* **DIRECTIONS FOR THIS TASK**
For each record here, output an exact copy.

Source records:

BEGIN

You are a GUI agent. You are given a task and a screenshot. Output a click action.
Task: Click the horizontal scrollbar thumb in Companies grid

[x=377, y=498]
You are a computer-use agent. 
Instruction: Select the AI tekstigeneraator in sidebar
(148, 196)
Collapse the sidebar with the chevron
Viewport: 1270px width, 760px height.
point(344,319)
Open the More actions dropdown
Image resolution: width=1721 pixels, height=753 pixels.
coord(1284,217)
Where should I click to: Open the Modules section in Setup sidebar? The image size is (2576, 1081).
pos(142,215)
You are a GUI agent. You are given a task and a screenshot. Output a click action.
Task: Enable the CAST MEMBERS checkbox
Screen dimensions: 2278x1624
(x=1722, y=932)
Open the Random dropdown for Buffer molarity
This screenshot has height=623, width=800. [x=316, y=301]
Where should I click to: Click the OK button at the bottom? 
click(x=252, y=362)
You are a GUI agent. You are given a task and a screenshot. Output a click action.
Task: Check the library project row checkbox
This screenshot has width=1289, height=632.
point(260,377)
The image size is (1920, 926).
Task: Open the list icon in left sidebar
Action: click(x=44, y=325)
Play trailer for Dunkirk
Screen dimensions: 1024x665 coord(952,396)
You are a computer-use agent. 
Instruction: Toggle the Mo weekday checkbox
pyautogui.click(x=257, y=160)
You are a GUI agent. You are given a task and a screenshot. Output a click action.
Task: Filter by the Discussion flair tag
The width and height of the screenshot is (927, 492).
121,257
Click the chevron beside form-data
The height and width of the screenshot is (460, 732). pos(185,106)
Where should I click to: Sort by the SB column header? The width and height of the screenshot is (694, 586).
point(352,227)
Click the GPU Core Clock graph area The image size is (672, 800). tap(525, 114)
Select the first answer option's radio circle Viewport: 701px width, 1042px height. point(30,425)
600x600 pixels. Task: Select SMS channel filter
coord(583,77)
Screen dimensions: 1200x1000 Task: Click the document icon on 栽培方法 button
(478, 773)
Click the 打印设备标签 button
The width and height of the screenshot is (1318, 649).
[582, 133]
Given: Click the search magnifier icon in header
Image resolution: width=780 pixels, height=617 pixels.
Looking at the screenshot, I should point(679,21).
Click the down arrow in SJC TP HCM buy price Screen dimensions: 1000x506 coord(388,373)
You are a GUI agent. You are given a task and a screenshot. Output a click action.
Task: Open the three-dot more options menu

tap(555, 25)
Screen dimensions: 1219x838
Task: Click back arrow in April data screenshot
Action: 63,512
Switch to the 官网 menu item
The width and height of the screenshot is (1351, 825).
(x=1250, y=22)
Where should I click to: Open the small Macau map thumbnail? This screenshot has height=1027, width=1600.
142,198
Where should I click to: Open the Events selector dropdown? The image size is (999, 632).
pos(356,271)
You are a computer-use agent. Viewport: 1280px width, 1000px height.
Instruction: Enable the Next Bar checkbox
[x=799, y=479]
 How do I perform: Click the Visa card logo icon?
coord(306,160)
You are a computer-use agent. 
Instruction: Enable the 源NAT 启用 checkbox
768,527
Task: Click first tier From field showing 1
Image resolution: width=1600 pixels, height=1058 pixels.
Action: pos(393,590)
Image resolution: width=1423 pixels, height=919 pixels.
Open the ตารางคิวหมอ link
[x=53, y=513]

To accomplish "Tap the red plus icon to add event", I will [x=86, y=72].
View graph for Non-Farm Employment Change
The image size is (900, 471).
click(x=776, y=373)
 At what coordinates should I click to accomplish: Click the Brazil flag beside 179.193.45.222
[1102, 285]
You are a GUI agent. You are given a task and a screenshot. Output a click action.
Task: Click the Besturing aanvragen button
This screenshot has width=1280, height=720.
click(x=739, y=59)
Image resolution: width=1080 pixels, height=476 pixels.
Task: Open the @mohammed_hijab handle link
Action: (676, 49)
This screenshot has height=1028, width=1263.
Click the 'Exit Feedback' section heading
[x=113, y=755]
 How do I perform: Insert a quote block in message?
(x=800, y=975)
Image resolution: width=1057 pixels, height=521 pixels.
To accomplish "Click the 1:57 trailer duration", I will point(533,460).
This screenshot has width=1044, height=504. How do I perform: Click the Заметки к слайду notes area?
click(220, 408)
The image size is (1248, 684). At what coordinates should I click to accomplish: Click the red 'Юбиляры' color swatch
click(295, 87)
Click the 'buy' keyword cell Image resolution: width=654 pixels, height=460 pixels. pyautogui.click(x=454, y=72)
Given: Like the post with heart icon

END

* **ANSWER TO THIS TASK**
You are a GUI agent. You are given a task and a screenshot. Output a click action.
Task: Click the horizontal scrollbar thumb in Companies grid

[x=377, y=498]
You are a computer-use agent. 
Instruction: Select the AI tekstigeneraator in sidebar
(148, 196)
Collapse the sidebar with the chevron
Viewport: 1270px width, 760px height.
point(344,319)
Open the More actions dropdown
Image resolution: width=1721 pixels, height=753 pixels.
coord(1284,217)
Where should I click to: Open the Modules section in Setup sidebar? The image size is (2576, 1081).
pos(142,215)
You are a GUI agent. You are given a task and a screenshot. Output a click action.
Task: Enable the CAST MEMBERS checkbox
Screen dimensions: 2278x1624
(x=1722, y=932)
Open the Random dropdown for Buffer molarity
This screenshot has height=623, width=800. [x=316, y=301]
Where should I click to: Click the OK button at the bottom? 
click(x=252, y=362)
You are a GUI agent. You are given a task and a screenshot. Output a click action.
Task: Check the library project row checkbox
This screenshot has width=1289, height=632.
point(260,377)
The image size is (1920, 926).
Task: Open the list icon in left sidebar
Action: click(x=44, y=325)
Play trailer for Dunkirk
Screen dimensions: 1024x665 coord(952,396)
You are a computer-use agent. 
Instruction: Toggle the Mo weekday checkbox
pyautogui.click(x=257, y=160)
You are a GUI agent. You are given a task and a screenshot. Output a click action.
Task: Filter by the Discussion flair tag
The width and height of the screenshot is (927, 492).
121,257
Click the chevron beside form-data
The height and width of the screenshot is (460, 732). pos(185,106)
Where should I click to: Sort by the SB column header? The width and height of the screenshot is (694, 586).
point(352,227)
Click the GPU Core Clock graph area The image size is (672, 800). tap(525, 114)
Select the first answer option's radio circle Viewport: 701px width, 1042px height. point(30,425)
600x600 pixels. Task: Select SMS channel filter
coord(583,77)
Screen dimensions: 1200x1000 Task: Click the document icon on 栽培方法 button
(478, 773)
Click the 打印设备标签 button
The width and height of the screenshot is (1318, 649).
[582, 133]
Given: Click the search magnifier icon in header
Image resolution: width=780 pixels, height=617 pixels.
Looking at the screenshot, I should point(679,21).
Click the down arrow in SJC TP HCM buy price Screen dimensions: 1000x506 coord(388,373)
You are a GUI agent. You are given a task and a screenshot. Output a click action.
Task: Open the three-dot more options menu

tap(555, 25)
Screen dimensions: 1219x838
Task: Click back arrow in April data screenshot
Action: 63,512
Switch to the 官网 menu item
The width and height of the screenshot is (1351, 825).
(x=1250, y=22)
Where should I click to: Open the small Macau map thumbnail? This screenshot has height=1027, width=1600.
142,198
Where should I click to: Open the Events selector dropdown? The image size is (999, 632).
pos(356,271)
You are a computer-use agent. Viewport: 1280px width, 1000px height.
Instruction: Enable the Next Bar checkbox
[x=799, y=479]
 How do I perform: Click the Visa card logo icon?
coord(306,160)
You are a computer-use agent. 
Instruction: Enable the 源NAT 启用 checkbox
768,527
Task: Click first tier From field showing 1
Image resolution: width=1600 pixels, height=1058 pixels.
Action: pos(393,590)
Image resolution: width=1423 pixels, height=919 pixels.
Open the ตารางคิวหมอ link
[x=53, y=513]

To accomplish "Tap the red plus icon to add event", I will [x=86, y=72].
View graph for Non-Farm Employment Change
The image size is (900, 471).
click(x=776, y=373)
 At what coordinates should I click to accomplish: Click the Brazil flag beside 179.193.45.222
[1102, 285]
You are a GUI agent. You are given a task and a screenshot. Output a click action.
Task: Click the Besturing aanvragen button
This screenshot has width=1280, height=720.
click(x=739, y=59)
Image resolution: width=1080 pixels, height=476 pixels.
Task: Open the @mohammed_hijab handle link
Action: (676, 49)
This screenshot has height=1028, width=1263.
Click the 'Exit Feedback' section heading
[x=113, y=755]
 How do I perform: Insert a quote block in message?
(x=800, y=975)
Image resolution: width=1057 pixels, height=521 pixels.
To accomplish "Click the 1:57 trailer duration", I will point(533,460).
This screenshot has width=1044, height=504. How do I perform: Click the Заметки к слайду notes area?
click(220, 408)
The image size is (1248, 684). At what coordinates should I click to accomplish: Click the red 'Юбиляры' color swatch
click(295, 87)
Click the 'buy' keyword cell Image resolution: width=654 pixels, height=460 pixels. pyautogui.click(x=454, y=72)
Given: Like the post with heart icon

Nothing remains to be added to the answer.